Flash fill will get you great results if handled correctly, and sometimes the thing i hate about direct flash output, the flatness, can be liked by the wife since it erases lots of the skin imperfections.

One thing wedding photogs usually do aside from capturing the event as it rolls out naturally is to look for a nice location and take the newly weds, in all their splendor and apparell and take lots of portrait shots. In madrid lots of wedding photogs use el campo del moro, it's a palace "private" garden that's open to the public every day for a determined amount of time...there there are lots of open shadows and nice fountains, etc...so any sunny day you can see 7-8 couples with their photogs roaming around doing portrait shots, i know some photogs that cheat and do that a couple of days after when the light is just perfect.
Don't be afraid to talk to the couple and see if they would like portraits in a nice place with sentimental value, cheat a bit and do it the day where light is great. In that occasion bring reflectors and stands to get that perfect portrait they will put on the master bedroom.
You shouldn't fear bringing something like this either: Impact Multiboom Light Stand and Reflector Holder Review for the posed portraits of the most relevant guests in the wedding itself.
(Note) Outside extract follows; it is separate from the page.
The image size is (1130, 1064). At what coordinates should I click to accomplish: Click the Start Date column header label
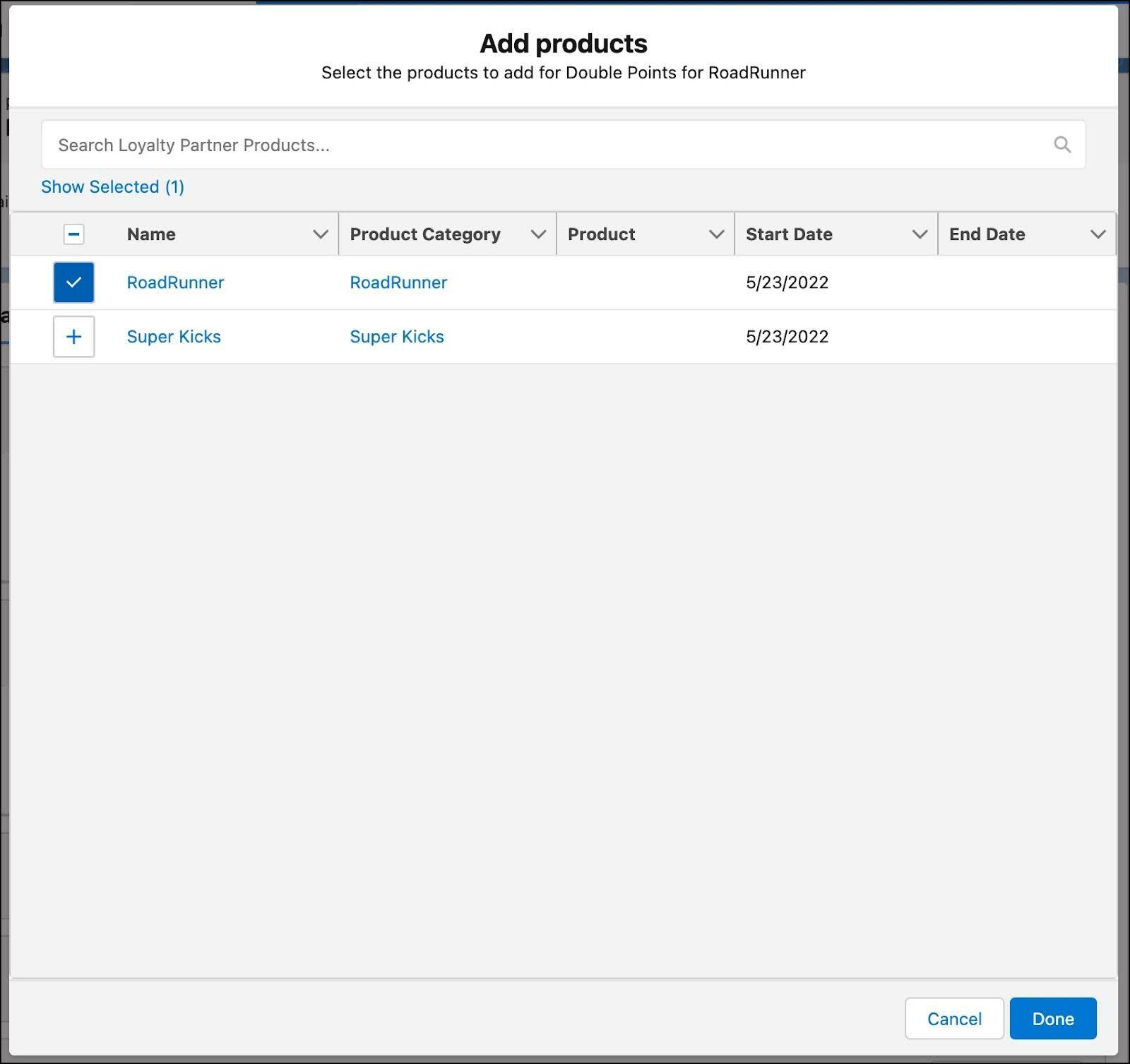pos(789,234)
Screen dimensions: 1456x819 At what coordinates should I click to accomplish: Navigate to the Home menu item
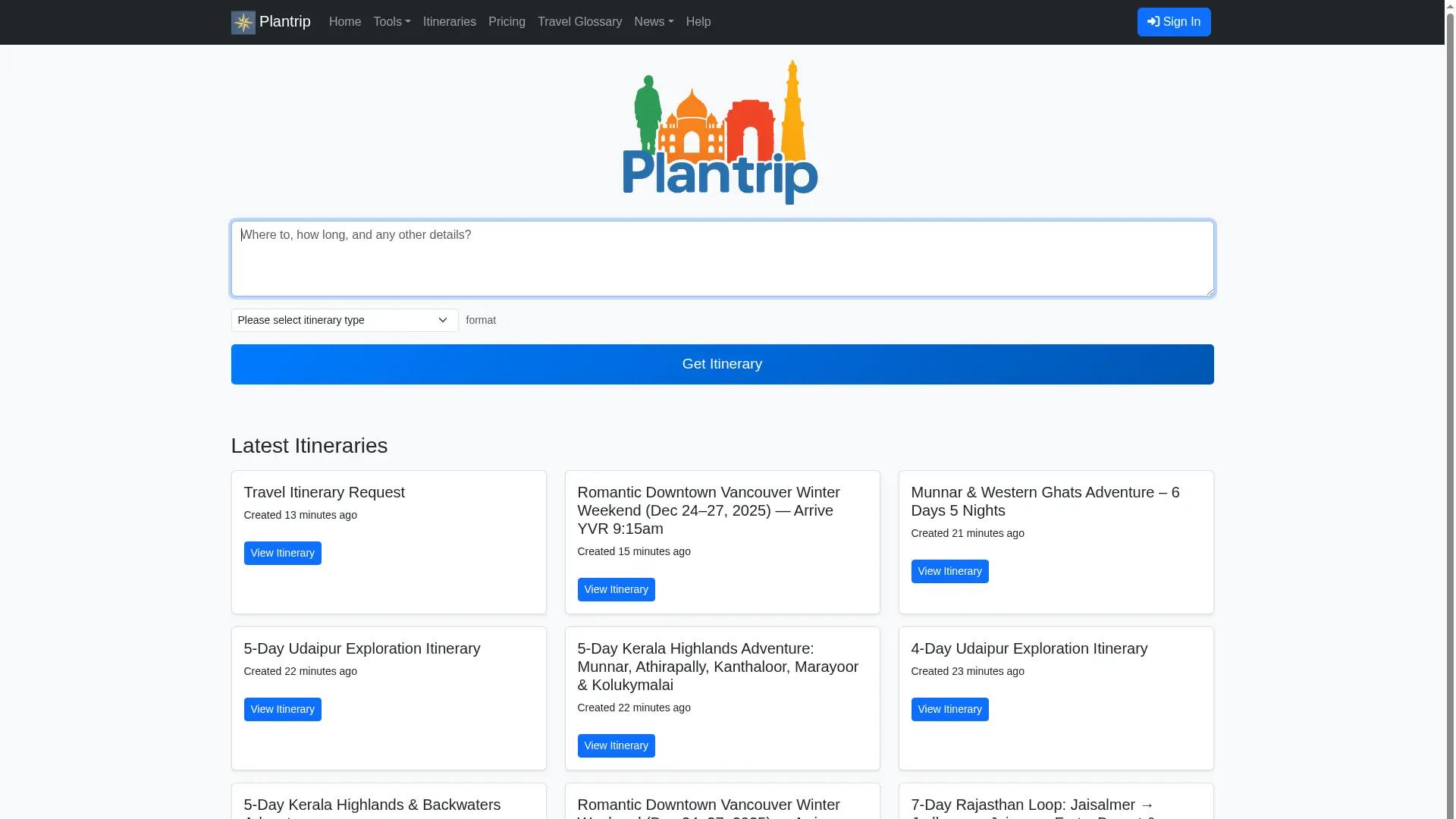(x=344, y=22)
Scout the location days before the wedding happens, get there and chose a good location for the portraits, once in the event you can leave that corner setted while you take event shots, then you just ask the more relevant people to dedicate you a couple of seconds, usually they'll be delighted, you just gotta chose the right moment where you don't interrupt anything relevant.

Just after seeing your pages i doubt you'll encounter difficulties, and that i may be saying things you already know.
Nice website by the way...is it a wordpress theme?